#### [What is asked]
1. Answer these from the WiFi upgrade thread:
(a) Which building did IslandTime stay in?
(b) What was MaryH trying to print on the lobby computer?
(c) According to suzannesimon, which two places is Sunset Harbor steps from?
2. Please turn the rows into a numbered list, leaving out blank lines. Begin at the line that has "Where should I click to: Select" and continue through the last of the rows.

#### [Passage shown]
#####
# Hyatt Sunset Harbor WiFi Upgrade



## IslandTime (Jul 18, 2013)

We stayed at HSH 6/30 - 7/7 and I'm happy to report that the wireless internet worked perfectly.  They were working on the upgrade while we were there, but it worked fine all week from the first day on.  Last year there were days it didn't work at all and was spotty on the days we were able to connect.  We were in building 5 (same building as last year) and were able to connect all over the townhouse and from the patio and balcony.


----------



## lizap (Jul 22, 2013)

Great to hear.  Why do you prefer Sunset Harbor to the other two Hyatt resorts in Key West (I assume you do since you own there)?



IslandTime said:


> We stayed at HSH 6/30 - 7/7 and I'm happy to report that the wireless internet worked perfectly.  They were working on the upgrade while we were there, but it worked fine all week from the first day on.  Last year there were days it didn't work at all and was spotty on the days we were able to connect.  We were in building 5 (same building as last year) and were able to connect all over the townhouse and from the patio and balcony.


----------



## MaryH (Jul 22, 2013)

About time..   The wifi was pretty spotty and slow at times last Dec.

Did they replace the ancient computer in the lobby?  Trying to print a boarding pass and an email was painful.


----------



## suzannesimon (Jul 22, 2013)

Sunset Harbor is close to everything, steps to Mallory Square and Duval street.  No need to rent a car.
#####
#### [Data for processing]

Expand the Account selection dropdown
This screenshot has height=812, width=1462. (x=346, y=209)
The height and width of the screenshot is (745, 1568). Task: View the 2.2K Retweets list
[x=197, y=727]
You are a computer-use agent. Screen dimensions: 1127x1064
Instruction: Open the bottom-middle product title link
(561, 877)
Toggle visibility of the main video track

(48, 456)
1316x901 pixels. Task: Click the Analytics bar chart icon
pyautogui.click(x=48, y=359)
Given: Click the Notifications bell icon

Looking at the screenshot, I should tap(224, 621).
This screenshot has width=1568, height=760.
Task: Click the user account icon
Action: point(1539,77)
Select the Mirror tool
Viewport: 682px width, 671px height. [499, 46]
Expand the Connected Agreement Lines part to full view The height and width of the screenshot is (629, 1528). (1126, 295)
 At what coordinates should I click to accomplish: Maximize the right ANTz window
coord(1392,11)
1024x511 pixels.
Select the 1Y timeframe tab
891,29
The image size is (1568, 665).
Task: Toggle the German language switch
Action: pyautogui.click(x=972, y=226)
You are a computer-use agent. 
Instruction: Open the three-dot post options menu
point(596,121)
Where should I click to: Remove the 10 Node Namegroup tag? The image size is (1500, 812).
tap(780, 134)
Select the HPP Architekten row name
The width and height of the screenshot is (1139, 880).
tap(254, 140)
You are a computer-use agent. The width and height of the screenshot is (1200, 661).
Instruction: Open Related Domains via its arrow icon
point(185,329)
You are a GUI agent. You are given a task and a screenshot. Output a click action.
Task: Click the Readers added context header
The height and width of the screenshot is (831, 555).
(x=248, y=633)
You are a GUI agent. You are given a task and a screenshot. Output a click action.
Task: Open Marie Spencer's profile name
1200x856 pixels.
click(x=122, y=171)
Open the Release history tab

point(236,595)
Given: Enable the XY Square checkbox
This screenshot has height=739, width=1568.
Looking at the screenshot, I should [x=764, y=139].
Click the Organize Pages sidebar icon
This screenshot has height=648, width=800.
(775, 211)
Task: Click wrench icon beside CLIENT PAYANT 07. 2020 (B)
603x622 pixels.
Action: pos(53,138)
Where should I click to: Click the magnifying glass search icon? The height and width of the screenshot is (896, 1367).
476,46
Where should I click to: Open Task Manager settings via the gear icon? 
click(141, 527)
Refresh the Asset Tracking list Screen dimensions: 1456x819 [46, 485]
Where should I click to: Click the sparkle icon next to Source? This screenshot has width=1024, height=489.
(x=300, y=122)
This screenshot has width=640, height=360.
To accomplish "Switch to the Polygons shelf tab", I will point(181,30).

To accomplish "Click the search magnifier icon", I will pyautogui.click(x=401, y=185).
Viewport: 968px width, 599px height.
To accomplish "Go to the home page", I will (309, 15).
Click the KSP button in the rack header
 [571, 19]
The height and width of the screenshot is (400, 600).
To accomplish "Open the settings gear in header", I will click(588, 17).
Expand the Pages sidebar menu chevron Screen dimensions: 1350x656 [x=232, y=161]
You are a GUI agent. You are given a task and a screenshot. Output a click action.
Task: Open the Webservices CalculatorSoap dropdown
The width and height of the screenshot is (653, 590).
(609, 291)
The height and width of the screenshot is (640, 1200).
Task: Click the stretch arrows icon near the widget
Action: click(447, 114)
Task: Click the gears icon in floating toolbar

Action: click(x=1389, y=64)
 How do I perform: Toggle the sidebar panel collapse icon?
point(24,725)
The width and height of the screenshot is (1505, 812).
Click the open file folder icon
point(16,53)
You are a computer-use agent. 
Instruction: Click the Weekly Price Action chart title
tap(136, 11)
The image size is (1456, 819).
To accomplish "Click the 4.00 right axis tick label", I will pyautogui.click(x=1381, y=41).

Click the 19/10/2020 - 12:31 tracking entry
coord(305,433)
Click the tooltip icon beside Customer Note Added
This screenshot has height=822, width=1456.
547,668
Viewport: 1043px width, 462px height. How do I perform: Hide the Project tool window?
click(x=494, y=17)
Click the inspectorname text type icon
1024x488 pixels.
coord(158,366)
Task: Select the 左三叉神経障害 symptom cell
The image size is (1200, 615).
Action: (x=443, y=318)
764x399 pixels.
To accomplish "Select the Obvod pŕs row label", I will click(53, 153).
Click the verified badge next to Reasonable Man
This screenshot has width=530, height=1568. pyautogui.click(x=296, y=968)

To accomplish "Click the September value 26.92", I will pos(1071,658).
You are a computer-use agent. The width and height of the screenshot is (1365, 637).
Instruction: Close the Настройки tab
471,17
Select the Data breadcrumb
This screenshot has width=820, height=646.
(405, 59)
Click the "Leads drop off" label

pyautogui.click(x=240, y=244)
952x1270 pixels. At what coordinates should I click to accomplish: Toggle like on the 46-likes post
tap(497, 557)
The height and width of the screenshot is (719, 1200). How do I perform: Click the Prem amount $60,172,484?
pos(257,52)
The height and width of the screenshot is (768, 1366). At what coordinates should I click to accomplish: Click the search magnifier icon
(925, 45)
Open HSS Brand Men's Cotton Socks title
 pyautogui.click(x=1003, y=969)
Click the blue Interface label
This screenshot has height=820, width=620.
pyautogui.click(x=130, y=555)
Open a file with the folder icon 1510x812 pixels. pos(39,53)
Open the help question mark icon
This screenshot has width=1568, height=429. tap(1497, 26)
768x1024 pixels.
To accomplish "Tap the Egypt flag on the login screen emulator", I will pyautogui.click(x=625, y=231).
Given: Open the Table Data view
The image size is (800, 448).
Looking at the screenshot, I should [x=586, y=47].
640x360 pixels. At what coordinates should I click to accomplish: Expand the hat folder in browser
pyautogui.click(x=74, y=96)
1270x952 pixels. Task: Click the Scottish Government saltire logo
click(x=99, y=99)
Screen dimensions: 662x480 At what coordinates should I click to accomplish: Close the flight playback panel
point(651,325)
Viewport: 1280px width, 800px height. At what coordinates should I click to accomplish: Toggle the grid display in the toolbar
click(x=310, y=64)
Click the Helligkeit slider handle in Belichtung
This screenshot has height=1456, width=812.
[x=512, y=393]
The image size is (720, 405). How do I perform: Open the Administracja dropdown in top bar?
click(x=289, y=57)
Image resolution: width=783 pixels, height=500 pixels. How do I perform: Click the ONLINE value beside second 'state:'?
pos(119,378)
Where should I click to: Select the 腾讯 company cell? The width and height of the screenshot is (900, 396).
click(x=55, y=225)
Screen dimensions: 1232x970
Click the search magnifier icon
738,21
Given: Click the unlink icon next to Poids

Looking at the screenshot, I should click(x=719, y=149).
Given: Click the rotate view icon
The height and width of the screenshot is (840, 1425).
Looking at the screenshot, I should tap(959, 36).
#####
#### [Responses to the tasks]
1.
(a) Building 5
(b) A boarding pass and an email
(c) Mallory Square and Duval street

2.
1. Where should I click to: Select the 腾讯 company cell? The width and height of the screenshot is (900, 396).
2. click(x=55, y=225)
3. Screen dimensions: 1232x970
4. Click the search magnifier icon
5. 738,21
6. Given: Click the unlink icon next to Poids
7. Looking at the screenshot, I should click(x=719, y=149).
8. Given: Click the rotate view icon
9. The height and width of the screenshot is (840, 1425).
10. Looking at the screenshot, I should tap(959, 36).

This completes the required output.